**Exercise materials:**

┌──

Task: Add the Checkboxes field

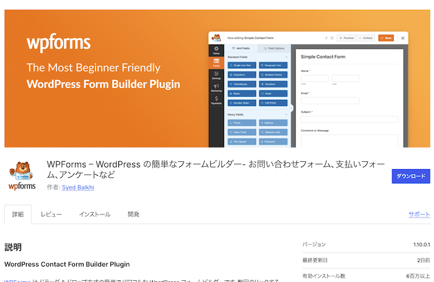Action: tap(242, 84)
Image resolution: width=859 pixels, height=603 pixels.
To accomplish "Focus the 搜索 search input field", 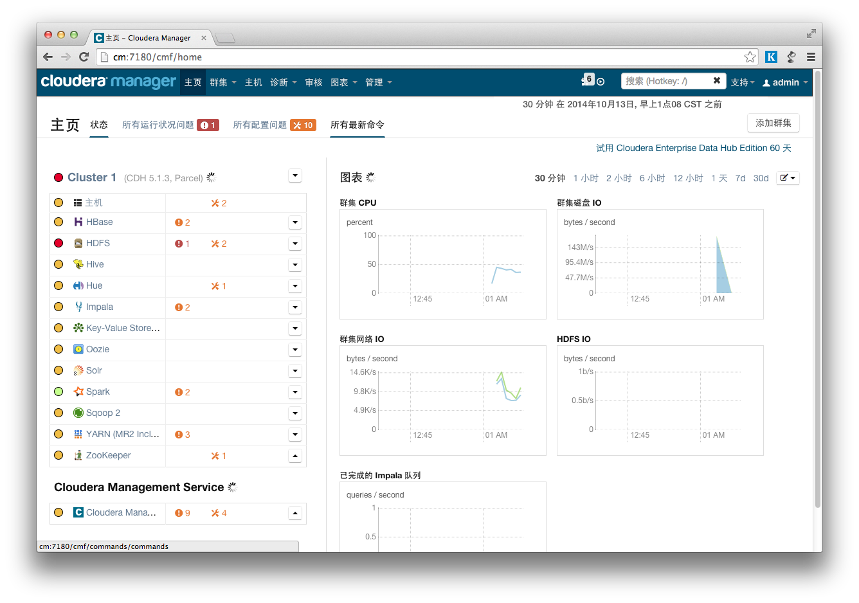I will click(665, 81).
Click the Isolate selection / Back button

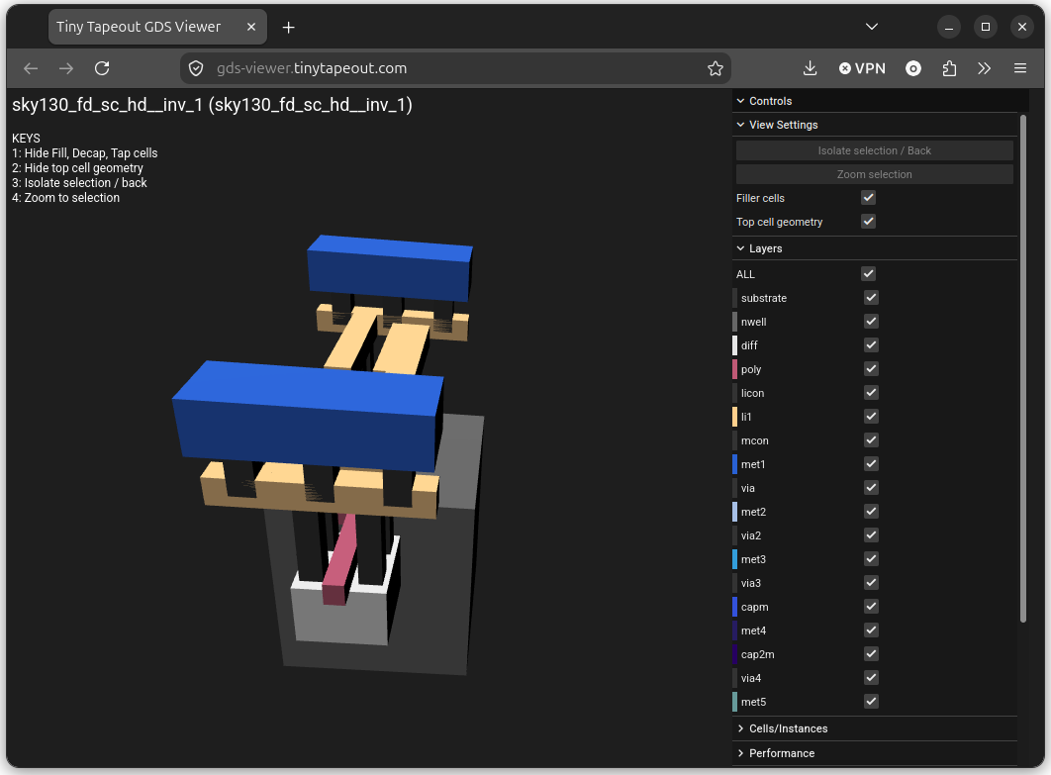tap(874, 150)
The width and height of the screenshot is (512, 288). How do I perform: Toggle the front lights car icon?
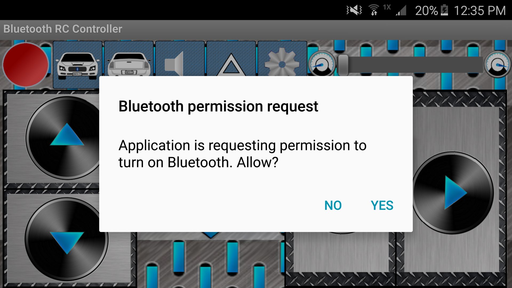(77, 65)
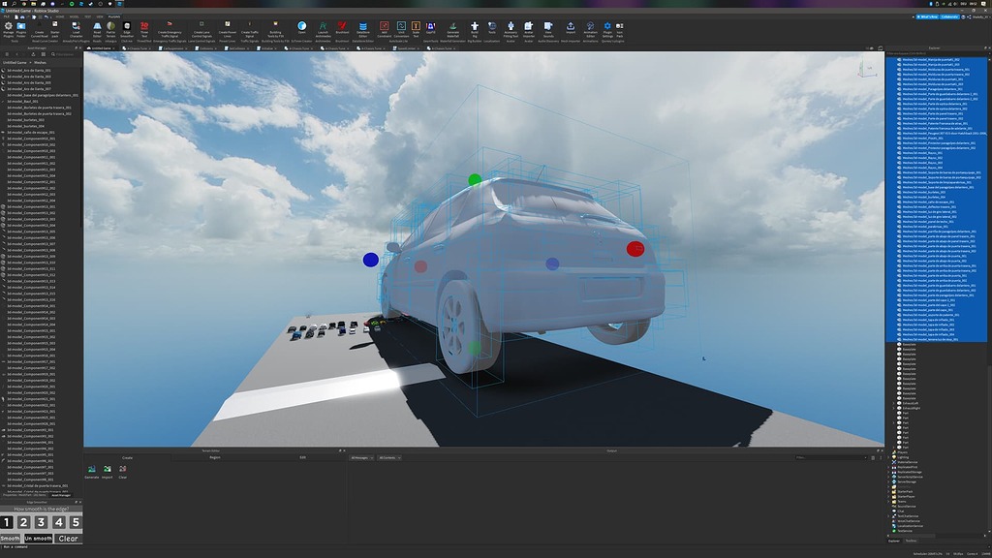Collapse the Workspace tree in Explorer

point(890,59)
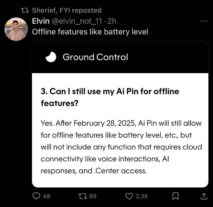
Task: Open the share upload icon
Action: (x=204, y=196)
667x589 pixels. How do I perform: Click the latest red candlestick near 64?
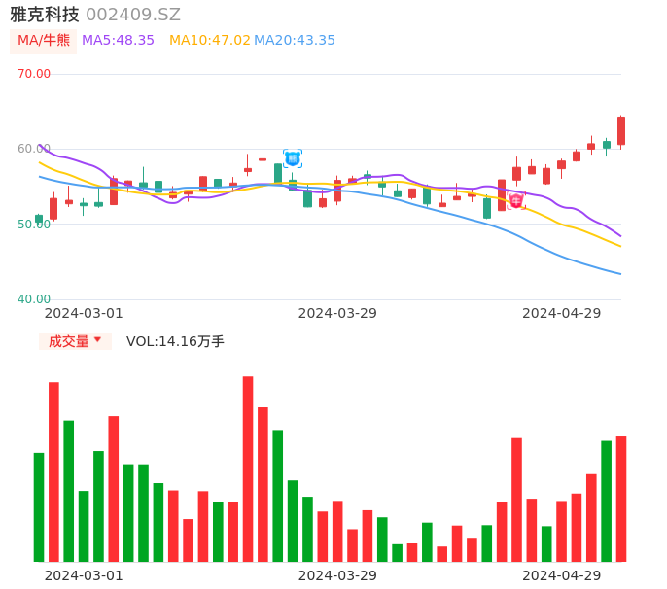tap(621, 131)
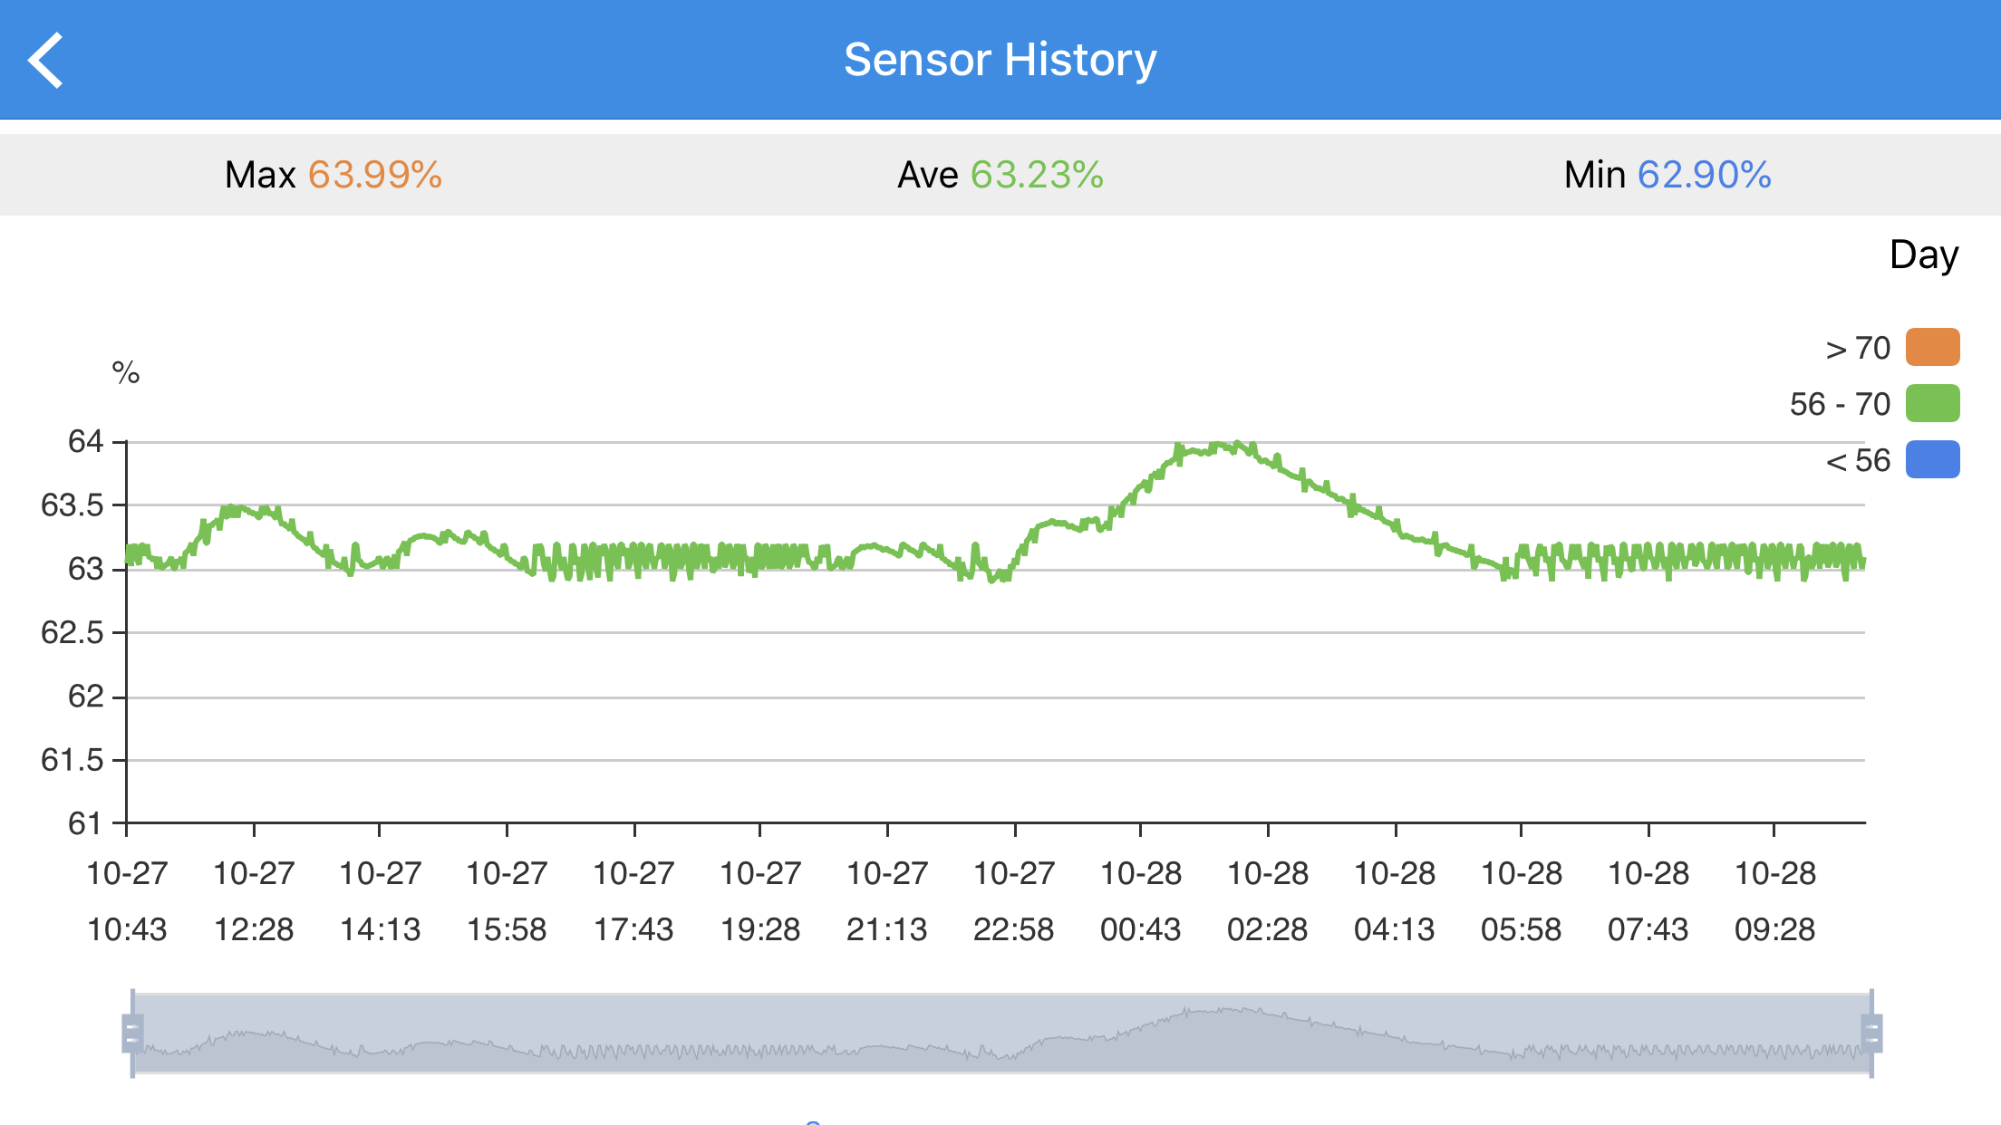2001x1125 pixels.
Task: Select the > 70 legend label
Action: 1858,348
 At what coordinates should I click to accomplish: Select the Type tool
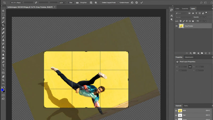point(3,65)
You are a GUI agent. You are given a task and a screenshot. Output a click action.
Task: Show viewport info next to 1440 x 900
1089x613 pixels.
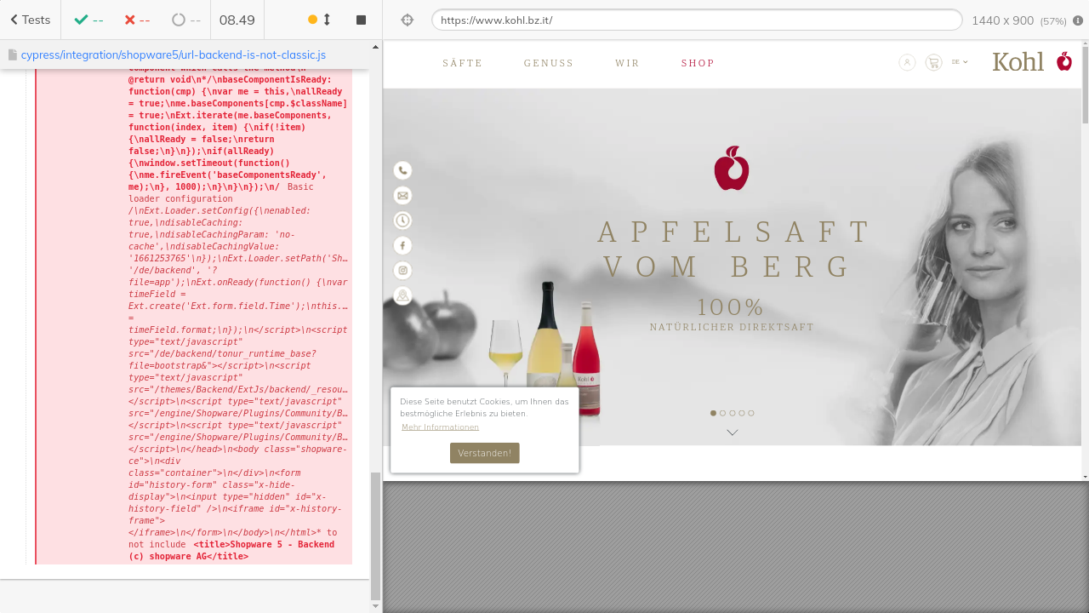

└──

**Task item:** Exactly the lines from the one with "At what coordinates" through the end of the records should be written out, and only those. Pictures do not belong in the copy.

**Solution to this task:**
 At what coordinates should I click to accomplish: Select the Type tool
point(3,65)
You are a GUI agent. You are given a task and a screenshot. Output a click action.
Task: Show viewport info next to 1440 x 900
1089x613 pixels.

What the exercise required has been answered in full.